“Lady…”
“Listen,” I have always had some success with the role of mediator, so I decided to try the logical route. “Jamar didn’t understand what was involved with the ring when you offered it to him. If you had warned him, he would have been able to think things through, but-.”
A look of complete disbelief was not the response I had hoped for.

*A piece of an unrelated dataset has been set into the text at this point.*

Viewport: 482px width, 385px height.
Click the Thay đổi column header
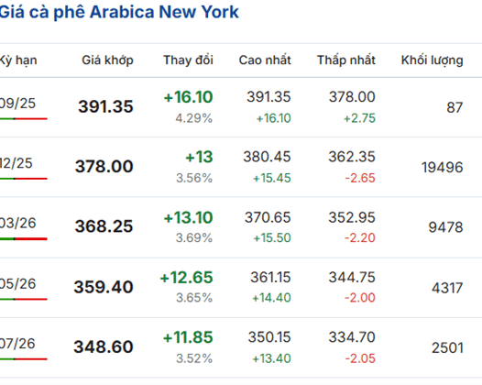(188, 60)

“What the hell are you talking about. I’m not taking the ring back. Now if you’re not here for the girls, you get out of my goddamned house!” Other than my mother, I don’t believe I’ve ever been frightened of an old lady. But she was rattlesnake mean, that woman.
She began to shove at us, and I had no idea how to react. As I’ve said, my normal response to physical violence is instinctive. Multiply by ten, and return to sender. But the rules went out the window when a woman was involved, no matter how reprehensible. Still, holding my ground seemed not unreasonable, and Ted appeared to have concluded the same.
“Lady, you have single-handedly destroyed this guy’s life, and there is no way-.”
“You get out of my house.” This was delivered face to chest, with her chin jutting out and spittle flying. Ted was staring down at her with a mixture of disgust, anger, confusion and humor. What was she going to do about it? We could stand here all day, whether she liked it or not.
Or so we thought.
I should have recognized the first sign of trouble. Crazy Lady started stabbing Ted in the chest with her index finger, lacing her angry demands with profanities I had never heard or imagined before. The two girls darted out of the common room, high-tailing it to the back of the house. Maybe it was the look in her eye, or maybe the ferocity of her verbal attack, but they saw it coming.
She turned and stormed down the hall, turning into an alcove that might have been the kitchen. Now pissed and hot on her heels, Ted was damn near clipped when a mixing bowl came flying out. It smacked into the wall, leaving a small indent in the drywall, then fell to the floor with a metallic clatter.
“Missed! Hah!” I had a feeling he was a bit overconfident.
The next object to come sailing through the air was a lamp — this one thrown with quite a bit more force than the mixing bowl had been. Ted ducked and it glanced off his shoulder, hitting the far wall and exploding in a flurry of ceramic chips.
“Jeezus!” That seemed a bit extreme.
His face was now showing real fear, and I could see that a few shards of ceramic had caught him in the back. He was still hunched over when a volley of bottles and jars exploded from the doorway, several hitting him flush in the forehead. Those that missed shattered on the far wall, more small shards hailing down on Ted as he brought his arms up to cover his face. A couple of the bottles embedded themselves into the drywall, which was now painted with a muddy brown mixture of salad dressing, tomato pulp and god-knows-what else.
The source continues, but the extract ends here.